Exercise directions: Each line of the material holding the word "computer" must be identified and copied.

Segment Start: Source data

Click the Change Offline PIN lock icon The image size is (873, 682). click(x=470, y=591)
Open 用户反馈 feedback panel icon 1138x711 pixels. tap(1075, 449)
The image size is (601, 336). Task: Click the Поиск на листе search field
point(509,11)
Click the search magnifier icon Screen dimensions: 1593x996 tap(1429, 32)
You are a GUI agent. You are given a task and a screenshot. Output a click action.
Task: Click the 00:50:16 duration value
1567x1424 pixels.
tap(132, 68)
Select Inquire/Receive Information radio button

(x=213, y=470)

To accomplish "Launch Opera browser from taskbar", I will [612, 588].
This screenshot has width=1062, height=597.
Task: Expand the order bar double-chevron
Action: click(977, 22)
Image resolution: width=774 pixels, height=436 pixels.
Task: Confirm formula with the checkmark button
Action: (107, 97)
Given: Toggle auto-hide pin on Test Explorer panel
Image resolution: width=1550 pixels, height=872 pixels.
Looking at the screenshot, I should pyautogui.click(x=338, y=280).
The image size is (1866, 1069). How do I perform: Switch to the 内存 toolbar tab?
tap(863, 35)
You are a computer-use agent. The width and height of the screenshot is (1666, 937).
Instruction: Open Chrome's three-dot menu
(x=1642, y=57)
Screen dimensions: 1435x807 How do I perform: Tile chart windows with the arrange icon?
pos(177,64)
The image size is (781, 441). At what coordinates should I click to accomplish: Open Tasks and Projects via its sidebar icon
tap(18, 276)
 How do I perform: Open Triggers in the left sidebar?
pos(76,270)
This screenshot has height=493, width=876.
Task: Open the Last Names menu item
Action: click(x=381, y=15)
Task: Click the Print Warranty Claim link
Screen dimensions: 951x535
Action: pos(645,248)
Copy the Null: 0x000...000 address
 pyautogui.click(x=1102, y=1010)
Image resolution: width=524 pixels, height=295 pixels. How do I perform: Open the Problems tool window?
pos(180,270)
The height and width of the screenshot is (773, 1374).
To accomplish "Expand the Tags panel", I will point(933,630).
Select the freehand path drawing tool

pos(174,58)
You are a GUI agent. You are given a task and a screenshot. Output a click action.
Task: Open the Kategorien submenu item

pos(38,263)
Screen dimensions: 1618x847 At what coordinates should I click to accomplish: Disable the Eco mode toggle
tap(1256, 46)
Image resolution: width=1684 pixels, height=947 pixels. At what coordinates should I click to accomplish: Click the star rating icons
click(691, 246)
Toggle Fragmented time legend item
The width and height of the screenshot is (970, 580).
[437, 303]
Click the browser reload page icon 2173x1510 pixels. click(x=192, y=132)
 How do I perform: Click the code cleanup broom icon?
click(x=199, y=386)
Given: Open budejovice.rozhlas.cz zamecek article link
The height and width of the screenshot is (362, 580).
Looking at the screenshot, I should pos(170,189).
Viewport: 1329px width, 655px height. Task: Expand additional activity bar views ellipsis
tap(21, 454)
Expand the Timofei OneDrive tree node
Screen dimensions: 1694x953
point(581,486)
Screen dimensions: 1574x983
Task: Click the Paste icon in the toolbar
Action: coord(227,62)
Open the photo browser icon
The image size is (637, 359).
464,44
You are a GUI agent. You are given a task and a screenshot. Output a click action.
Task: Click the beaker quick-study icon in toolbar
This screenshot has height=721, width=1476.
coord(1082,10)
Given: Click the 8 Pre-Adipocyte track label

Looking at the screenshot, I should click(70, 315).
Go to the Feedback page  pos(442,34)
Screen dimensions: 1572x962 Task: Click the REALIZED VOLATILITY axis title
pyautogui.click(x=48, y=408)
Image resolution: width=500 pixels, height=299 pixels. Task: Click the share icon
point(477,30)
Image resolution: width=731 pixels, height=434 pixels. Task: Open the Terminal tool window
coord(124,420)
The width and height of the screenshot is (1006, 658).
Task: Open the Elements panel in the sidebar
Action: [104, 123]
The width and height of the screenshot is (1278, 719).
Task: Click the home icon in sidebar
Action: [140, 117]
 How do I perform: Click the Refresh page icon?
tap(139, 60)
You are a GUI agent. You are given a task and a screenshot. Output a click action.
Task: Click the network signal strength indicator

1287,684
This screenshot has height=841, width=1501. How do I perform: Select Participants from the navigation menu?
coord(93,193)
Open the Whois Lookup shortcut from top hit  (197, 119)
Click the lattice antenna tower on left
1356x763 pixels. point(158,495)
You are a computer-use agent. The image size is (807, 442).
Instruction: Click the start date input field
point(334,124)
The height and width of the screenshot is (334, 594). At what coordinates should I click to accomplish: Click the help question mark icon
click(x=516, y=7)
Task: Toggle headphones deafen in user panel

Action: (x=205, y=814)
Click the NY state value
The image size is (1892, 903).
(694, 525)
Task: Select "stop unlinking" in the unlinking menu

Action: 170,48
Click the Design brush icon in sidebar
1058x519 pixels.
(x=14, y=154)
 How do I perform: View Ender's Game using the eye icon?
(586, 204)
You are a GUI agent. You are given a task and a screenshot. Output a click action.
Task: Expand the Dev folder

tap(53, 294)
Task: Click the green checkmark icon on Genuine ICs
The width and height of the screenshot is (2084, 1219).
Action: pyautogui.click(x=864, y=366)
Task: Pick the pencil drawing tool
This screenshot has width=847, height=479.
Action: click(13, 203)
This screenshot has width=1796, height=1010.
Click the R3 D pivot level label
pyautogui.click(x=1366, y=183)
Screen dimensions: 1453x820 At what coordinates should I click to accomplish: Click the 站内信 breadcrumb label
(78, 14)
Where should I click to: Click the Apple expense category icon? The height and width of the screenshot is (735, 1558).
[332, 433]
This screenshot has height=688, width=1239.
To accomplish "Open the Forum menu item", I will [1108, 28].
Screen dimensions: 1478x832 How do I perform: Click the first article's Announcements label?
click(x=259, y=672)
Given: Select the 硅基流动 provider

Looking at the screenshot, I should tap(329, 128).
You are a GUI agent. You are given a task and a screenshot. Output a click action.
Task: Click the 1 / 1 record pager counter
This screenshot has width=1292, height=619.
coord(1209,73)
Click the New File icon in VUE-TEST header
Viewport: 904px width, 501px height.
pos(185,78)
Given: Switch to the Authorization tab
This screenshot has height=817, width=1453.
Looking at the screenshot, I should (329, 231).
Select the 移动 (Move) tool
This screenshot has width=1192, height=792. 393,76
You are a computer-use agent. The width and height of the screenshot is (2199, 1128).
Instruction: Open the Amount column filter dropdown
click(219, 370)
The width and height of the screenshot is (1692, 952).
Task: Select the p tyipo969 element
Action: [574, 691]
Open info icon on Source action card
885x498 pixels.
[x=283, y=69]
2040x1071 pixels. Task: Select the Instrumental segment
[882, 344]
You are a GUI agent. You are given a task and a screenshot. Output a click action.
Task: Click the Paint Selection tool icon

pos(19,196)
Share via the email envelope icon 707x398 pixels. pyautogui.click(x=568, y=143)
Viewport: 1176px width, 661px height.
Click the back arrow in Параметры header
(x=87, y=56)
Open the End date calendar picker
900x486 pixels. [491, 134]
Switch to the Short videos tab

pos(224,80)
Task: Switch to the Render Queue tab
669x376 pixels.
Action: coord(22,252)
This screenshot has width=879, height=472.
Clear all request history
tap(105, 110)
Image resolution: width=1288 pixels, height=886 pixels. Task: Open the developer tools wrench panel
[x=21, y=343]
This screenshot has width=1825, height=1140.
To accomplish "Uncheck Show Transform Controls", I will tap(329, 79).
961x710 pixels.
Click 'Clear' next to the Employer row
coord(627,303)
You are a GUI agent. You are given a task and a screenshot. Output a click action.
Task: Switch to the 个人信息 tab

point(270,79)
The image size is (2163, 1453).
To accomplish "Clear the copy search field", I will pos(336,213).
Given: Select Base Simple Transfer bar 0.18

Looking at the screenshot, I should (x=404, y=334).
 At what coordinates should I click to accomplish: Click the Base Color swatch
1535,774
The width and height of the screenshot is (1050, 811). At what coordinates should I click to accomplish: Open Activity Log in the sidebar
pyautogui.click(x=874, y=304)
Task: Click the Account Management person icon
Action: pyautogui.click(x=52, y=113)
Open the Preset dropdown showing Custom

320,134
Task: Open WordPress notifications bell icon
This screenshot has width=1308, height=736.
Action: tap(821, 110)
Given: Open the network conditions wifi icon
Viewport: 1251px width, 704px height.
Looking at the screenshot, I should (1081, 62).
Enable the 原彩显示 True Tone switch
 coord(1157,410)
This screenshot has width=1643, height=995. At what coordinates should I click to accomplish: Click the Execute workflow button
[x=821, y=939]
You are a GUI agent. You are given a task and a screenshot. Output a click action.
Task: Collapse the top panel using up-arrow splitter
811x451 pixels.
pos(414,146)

Segment End: Source data

Output:
You are a computer-use agent. The width and height of the screenshot is (1666, 937).
You are a computer-use agent. The image size is (807, 442).
You are a computer-use agent. The width and height of the screenshot is (2199, 1128).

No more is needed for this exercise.